> **EXCERPTED PASSAGE**
Rand Paul, in an attempt to connect with younger, hipper voters, has decided to mockingly compare Donald Trump to a character from a 62-year-old book. The character he chose was Gollum, and the reason he gave was this:
One candidate on this national stage wants you to give him power. He tells you he is rich, so he must be smart.
If you give him power he claims he will fix America, but there is another tradition in America. A tradition that believes that power corrupts, and that our goal should be not to gain power but to contain power or limit Presidential power…
This race should not be about who can grasp the ring. Electing Gollum should not be our objective. This race should be about which candidate will best protect you from an overbearing government.
I am the only one on this national stage who really doesn’t want power or dominion over you.
So, a few quick things. I hate Donald Trump as much as anyone else, but Gollum is not a great comparison. First off, Gollum didn’t want power or dominion over anyone, he just wanted the Ring. Also, Gollum hates himself. This alone disqualifies him from being compared to Trump. It would be more accurate, in this analogy, to compare Trump to Sauron, but even that feels forced. Sauron is, if nothing else, a competent dictator, and is also short on words. It would be nice if Donald Trump was more like Sauron.
I’m not knocking Rand Paul for not knowing more about Lord of the Rings, as I imagine the only book he reads is Atlas Shrugged, and even the best candidates take ham-fisted stabs at being cool from time-to-time, so I’d like to offer him some other fictional characters that might be better likened to Donald Trump:
Gilderoy Lockhart, Harry Potter and the Chamber of Secrets
About a month ago, Twitter blew up after Trump’s Islamophobic nonsense and started comparing him to Voldemort. J.K. Rowling was not pleased.
The only way to stop Donald Trump is to destroy his Horcruxes. The wig is definitely one. If you need me I’ll be finding the other six.

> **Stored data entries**
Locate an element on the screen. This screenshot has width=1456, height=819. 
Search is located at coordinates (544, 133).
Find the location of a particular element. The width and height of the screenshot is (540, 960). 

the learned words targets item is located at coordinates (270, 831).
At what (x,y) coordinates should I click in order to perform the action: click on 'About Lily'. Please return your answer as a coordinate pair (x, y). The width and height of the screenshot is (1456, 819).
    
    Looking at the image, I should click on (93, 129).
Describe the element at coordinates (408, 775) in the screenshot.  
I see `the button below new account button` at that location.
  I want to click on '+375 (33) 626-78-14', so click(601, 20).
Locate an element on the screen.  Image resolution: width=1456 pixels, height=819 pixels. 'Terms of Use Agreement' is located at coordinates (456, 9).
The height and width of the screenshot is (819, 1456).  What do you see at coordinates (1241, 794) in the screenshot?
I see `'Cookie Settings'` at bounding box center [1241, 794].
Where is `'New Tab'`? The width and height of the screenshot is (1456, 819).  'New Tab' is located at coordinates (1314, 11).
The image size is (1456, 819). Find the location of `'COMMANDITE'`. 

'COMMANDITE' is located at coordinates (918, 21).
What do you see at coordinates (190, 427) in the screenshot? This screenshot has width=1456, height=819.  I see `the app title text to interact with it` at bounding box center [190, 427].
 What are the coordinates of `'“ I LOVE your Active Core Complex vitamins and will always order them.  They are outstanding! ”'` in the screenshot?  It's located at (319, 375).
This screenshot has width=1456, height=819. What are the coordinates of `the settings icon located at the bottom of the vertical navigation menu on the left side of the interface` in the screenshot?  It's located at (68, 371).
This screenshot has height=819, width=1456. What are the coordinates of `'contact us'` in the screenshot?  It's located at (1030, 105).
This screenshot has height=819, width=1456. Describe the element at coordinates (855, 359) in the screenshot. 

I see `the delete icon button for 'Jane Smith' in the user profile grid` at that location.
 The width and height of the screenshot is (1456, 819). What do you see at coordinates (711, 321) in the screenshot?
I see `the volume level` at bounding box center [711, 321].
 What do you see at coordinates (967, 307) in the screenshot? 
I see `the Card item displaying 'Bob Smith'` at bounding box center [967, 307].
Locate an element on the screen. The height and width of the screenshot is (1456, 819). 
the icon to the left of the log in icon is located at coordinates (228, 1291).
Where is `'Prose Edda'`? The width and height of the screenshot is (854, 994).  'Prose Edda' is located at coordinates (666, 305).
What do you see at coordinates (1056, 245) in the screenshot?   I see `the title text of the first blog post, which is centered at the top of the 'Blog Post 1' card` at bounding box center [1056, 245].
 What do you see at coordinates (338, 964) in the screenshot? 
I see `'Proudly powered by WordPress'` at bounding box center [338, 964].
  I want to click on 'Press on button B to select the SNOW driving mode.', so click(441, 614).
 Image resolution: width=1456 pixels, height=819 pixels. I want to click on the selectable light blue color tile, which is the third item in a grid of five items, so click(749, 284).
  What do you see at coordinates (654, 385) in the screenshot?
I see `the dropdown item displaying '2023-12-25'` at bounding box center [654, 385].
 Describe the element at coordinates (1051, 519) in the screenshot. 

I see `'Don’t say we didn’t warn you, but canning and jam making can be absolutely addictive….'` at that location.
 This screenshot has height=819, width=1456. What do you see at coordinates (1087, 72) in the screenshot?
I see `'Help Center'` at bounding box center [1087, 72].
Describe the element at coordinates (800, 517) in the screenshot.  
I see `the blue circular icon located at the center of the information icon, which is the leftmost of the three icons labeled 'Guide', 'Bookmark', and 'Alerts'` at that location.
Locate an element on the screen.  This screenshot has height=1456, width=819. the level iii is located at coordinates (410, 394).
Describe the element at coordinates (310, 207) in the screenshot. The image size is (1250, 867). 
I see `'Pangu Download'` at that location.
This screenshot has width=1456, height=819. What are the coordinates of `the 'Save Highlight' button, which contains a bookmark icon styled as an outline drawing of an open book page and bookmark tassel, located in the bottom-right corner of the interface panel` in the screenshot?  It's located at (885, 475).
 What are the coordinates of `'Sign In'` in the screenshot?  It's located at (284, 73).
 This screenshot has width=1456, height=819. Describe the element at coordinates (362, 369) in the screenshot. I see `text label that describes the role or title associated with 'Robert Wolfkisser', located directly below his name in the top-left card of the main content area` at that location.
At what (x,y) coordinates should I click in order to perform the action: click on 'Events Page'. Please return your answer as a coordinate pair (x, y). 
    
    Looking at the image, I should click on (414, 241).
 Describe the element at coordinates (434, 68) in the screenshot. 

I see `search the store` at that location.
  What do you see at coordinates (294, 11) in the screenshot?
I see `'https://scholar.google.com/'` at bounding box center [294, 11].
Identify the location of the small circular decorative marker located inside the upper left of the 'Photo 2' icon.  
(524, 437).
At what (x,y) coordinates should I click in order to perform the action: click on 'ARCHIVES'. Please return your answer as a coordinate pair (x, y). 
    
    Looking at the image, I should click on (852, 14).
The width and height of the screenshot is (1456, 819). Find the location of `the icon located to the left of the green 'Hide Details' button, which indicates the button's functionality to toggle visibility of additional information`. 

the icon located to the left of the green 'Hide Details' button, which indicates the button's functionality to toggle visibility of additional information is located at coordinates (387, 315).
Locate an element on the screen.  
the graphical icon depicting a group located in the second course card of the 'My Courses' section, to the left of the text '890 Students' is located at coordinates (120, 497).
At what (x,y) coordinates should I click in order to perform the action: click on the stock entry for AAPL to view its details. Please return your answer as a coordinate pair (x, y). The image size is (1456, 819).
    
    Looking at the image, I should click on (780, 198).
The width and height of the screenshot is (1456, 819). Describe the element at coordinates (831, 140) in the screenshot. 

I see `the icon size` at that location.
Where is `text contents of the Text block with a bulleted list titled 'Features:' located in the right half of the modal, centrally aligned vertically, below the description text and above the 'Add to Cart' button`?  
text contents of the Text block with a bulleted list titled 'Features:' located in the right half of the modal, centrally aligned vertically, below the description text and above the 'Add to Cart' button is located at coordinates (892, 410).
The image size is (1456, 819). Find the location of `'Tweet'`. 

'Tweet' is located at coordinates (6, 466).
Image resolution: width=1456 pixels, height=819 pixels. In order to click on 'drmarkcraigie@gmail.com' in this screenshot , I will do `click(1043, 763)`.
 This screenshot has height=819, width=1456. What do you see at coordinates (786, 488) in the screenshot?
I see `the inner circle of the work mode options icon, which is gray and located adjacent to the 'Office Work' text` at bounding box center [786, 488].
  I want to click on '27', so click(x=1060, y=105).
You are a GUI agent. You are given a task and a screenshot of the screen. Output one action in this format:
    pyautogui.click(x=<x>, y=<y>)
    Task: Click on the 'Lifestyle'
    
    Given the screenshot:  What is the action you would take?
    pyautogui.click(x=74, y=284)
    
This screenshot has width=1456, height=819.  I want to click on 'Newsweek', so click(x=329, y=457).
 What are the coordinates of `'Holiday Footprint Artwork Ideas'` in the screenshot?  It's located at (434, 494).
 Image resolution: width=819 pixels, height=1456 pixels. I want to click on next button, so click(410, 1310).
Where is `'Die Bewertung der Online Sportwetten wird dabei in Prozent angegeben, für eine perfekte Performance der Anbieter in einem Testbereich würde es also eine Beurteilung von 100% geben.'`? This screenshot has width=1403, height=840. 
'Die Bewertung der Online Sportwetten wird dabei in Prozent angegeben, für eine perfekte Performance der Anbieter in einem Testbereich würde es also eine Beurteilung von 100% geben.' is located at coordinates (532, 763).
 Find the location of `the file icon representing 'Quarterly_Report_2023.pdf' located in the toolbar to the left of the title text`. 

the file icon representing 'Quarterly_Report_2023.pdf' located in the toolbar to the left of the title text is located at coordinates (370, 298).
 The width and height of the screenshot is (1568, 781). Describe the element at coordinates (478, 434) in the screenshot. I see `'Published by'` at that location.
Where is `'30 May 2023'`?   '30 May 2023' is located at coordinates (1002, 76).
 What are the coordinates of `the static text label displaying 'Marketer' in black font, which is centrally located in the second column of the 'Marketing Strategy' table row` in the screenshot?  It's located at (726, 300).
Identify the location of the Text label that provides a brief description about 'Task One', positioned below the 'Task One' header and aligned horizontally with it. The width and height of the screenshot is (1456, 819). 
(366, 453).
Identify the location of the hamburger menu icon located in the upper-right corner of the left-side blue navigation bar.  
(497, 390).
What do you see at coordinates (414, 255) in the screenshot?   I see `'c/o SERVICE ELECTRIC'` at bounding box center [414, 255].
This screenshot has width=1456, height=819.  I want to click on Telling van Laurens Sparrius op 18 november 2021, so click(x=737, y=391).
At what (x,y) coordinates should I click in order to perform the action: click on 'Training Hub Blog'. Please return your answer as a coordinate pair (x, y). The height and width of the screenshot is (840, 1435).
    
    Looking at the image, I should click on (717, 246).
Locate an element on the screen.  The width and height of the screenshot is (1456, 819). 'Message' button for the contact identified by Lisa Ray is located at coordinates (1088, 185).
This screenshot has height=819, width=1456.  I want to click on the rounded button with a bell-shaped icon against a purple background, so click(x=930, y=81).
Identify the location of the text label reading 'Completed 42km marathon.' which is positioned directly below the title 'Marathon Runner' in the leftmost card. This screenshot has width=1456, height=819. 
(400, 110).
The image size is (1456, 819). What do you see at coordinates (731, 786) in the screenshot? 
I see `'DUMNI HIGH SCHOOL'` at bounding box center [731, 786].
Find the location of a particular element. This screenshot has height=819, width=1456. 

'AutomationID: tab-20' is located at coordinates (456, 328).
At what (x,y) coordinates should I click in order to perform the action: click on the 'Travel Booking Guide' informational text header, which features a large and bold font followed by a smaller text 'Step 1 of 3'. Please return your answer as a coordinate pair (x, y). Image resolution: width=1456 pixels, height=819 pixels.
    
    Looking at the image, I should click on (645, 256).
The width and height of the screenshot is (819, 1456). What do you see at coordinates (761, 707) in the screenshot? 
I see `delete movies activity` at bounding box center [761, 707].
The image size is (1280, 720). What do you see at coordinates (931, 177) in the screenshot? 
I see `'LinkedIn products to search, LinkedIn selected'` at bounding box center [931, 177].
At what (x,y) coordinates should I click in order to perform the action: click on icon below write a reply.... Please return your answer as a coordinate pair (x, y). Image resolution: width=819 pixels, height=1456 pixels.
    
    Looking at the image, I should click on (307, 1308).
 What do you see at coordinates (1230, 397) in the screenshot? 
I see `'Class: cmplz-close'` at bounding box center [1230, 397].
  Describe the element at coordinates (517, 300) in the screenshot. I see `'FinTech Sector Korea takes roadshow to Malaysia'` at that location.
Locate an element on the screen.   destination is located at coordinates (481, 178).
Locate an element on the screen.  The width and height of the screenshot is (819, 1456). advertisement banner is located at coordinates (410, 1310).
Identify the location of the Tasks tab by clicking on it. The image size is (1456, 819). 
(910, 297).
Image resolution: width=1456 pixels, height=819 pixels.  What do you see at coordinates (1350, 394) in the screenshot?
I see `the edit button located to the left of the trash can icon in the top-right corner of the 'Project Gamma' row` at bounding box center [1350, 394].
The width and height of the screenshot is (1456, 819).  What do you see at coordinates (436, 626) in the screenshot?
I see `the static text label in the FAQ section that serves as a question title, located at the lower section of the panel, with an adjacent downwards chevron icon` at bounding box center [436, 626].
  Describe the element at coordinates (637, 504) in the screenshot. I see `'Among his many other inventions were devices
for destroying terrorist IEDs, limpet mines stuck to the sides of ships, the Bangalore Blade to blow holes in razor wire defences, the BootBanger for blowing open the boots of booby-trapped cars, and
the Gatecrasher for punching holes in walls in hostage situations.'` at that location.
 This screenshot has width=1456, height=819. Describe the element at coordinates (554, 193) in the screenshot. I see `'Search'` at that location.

> **WORK ORDER A**
In the article about Rand Paul comparing Donald Trump to Gollum, translate this sentence into Spanish: "Sauron is, if nothing else, a competent dictator, and is also short on words."
> **WORK ORDER B**
Go on with the article about Rand Paul comparing Donald Trump to Gollum, starting after its final sentence.

> **EXPECTED OUTPUT A**
Sauron es, por lo menos, un dictador competente, y además es parco en palabras.

> **EXPECTED OUTPUT B**
— TechnicallyRon (@TechnicallyRon) December 7, 2015
How horrible. Voldemort was nowhere near as bad. https://t.co/hFO0XmOpPH
— J.K. Rowling (@jk_rowling) December 8, 2015
Rowling is right: that is not the correct comparison. First of all, Voldemort was a power-hungry psychopath, while Trump is merely a bloviating narcissist. In this sense, he is much closer to the Defense Against the Dark Arts teacher in the second Harry Potter book, Gilderoy Lockhart. Lockhart is an incompetent and a buffoon who spends most of his time mugging for cameras and talking about how important he is. This is the most Trumpian trait any character shows in the seven books.
And if we must insist on our Harry Potter comparison being a Death Eater, I would say that Vincent Crabbe, the meatheaded crony who turns maniacally evil in the seventh book, is a better comparison than Voldemort, simply because Voldemort is always portrayed as smart.
Napoleon, War and Peace
I know Napoleon is not a fictional character, but in Tolstoy’s War and Peace, he is fictionalized and portrayed not as a genius, but rather as an egomaniac who is simply riding the wave of history. France, Tolstoy suggests, was bubbling over with revolution anyway, and it didn’t matter which Great Man took the helm.
Tom Buchanan, The Great Gatsby
Misogynist? Check. Racist? Check. Rich and entitled? Check. Callously indifferent to the destruction he leaves in his wake? Check. Just the worst? Check.
Zaphod Beeblebrox, The Hitchhiker’s Guide to the Galaxy
Beeblebrox, for those who haven’t read HHG2G, is a self-centered, charismatic tabloid celebrity who somehow manages to be elected Galactic President. He then uses his prestige and power to careen around the galaxy, make a mess, and ruin people’s lives. Also, he has terrible hair.
Satan, The Bible (and spin-offs like Paradise Lost)
Bear with me. I’m not just making half-baked comparisons between Trump and the Devil. In Paradise Lost, Satan — whose fatal flaw is his pride — rejects God, leads a revolution (“Make heaven great again!”), loses, and then spends the rest of his life eating sour grapes and trying to turn God’s favorite creations against him. He especially likes to target women and people wandering through deserts.